As Obras de Loures

     As obras de ampliação do Palácio da Justiça de Loures, do Tribunal de Comarca de Lisboa Norte, arrancaram esta semana, com um prazo de execução de 10 meses e um custo de 2,9 milhões de euros, informou a câmara municipal.


     “Congratulamo-nos com o início das obras. A obra foi consignada há 15 dias e as máquinas já estão no terreno”, afirmava o vereador do PSD Fernando Costa, pertencente ao executivo municipal, liderado pelo comunista Bernardino Soares, na reunião de Câmara de Loures.

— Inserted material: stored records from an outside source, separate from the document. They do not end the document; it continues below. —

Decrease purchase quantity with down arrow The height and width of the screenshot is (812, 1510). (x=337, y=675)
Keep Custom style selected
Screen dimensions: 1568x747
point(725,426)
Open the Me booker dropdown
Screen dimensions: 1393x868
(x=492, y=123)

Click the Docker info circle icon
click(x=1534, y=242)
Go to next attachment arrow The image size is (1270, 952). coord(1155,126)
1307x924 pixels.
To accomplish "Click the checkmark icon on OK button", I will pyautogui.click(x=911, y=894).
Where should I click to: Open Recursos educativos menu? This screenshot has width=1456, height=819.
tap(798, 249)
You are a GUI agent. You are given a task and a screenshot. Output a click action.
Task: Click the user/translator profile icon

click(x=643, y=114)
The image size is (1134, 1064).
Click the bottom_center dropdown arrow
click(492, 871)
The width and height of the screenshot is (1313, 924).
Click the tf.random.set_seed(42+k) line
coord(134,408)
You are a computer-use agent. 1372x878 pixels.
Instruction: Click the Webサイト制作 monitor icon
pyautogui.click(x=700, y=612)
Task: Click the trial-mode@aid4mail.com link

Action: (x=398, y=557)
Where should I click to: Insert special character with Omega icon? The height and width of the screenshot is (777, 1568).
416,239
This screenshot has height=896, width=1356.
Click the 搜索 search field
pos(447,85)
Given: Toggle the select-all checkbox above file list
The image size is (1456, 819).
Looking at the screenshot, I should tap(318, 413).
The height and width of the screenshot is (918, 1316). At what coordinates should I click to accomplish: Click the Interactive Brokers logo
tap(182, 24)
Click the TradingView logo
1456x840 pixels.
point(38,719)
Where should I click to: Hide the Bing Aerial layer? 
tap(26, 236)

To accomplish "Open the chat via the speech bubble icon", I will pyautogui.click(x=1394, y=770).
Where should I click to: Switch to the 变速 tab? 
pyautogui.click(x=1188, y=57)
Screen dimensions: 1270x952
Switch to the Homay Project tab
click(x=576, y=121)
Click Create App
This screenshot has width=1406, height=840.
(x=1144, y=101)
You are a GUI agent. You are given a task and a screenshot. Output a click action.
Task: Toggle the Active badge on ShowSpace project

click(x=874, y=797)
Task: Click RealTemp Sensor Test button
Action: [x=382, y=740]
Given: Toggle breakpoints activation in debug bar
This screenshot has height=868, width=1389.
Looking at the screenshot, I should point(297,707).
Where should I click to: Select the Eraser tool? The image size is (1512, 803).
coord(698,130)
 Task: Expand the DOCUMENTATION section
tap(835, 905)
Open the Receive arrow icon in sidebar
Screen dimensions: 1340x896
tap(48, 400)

     Aquele autarca, que falava durante o período antes da ordem do dia, referiu que o prazo de execução das obras é de 10 meses e que o custo será de 2,9 milhões de euros. No entanto, na sua intervenção, o presidente da Câmara Municipal de Loures, Bernardino Soares, manifestou-se preocupado com a falta de recursos humanos daquele tribunal, defendendo a necessidade de se requisitar mais Funcionários Judiciais.


     “No último conselho consultivo do tribunal foi-me transmitida uma enorme preocupação pela falta de recursos humanos. Existem milhares de processos com tramitação muito lenta”, apontou.


     Contactado pela agência Lusa, o presidente do Sindicato dos Funcionários Judiciais, Fernando Jorge, referiu que a falta de recursos humanos no tribunal de Loures “é, infelizmente, recorrente em vários tribunais do país”. “Toda a gente sabe disso. O Ministério da Justiça reconhece esse problema. Desde que entrou em vigor o novo mapa judiciário que os funcionários fazem diariamente um esforço sobre-humano. O sistema de Justiça pode estar à beira da rutura”, alertou.


     Recorde-se que no âmbito da reorganização judiciária que entrou em vigor a 01-09-2014, isto é, há 8 meses, o tribunal de Loures passou a ser a sede da Comarca de Lisboa Norte, recebendo as competências dos tribunais de Alenquer, Vila Franca de Xira, Torres Vedras, Cadaval e Lourinhã, assim como, provisoriamente, o Tribunal de Comércio. Por falta de espaço no atual edifício foram montados contentores no exterior para garantir todos os serviços da nova comarca.


     Se as obras demorarem de facto os anunciados 10 meses, decorridos que estão já 8 meses, teremos um total de 18 meses, isto é, pelo menos, um ano e meio de atraso depois da apressada implementação de competências organizacionais sem ajuizar das suas consequências e reais carências.


     Estas obras deveriam ter estado prontas no primeiro dia de setembro de 2014 e não em 2016, como agora, de forma tão jubilosa e irresponsável, se anunciam.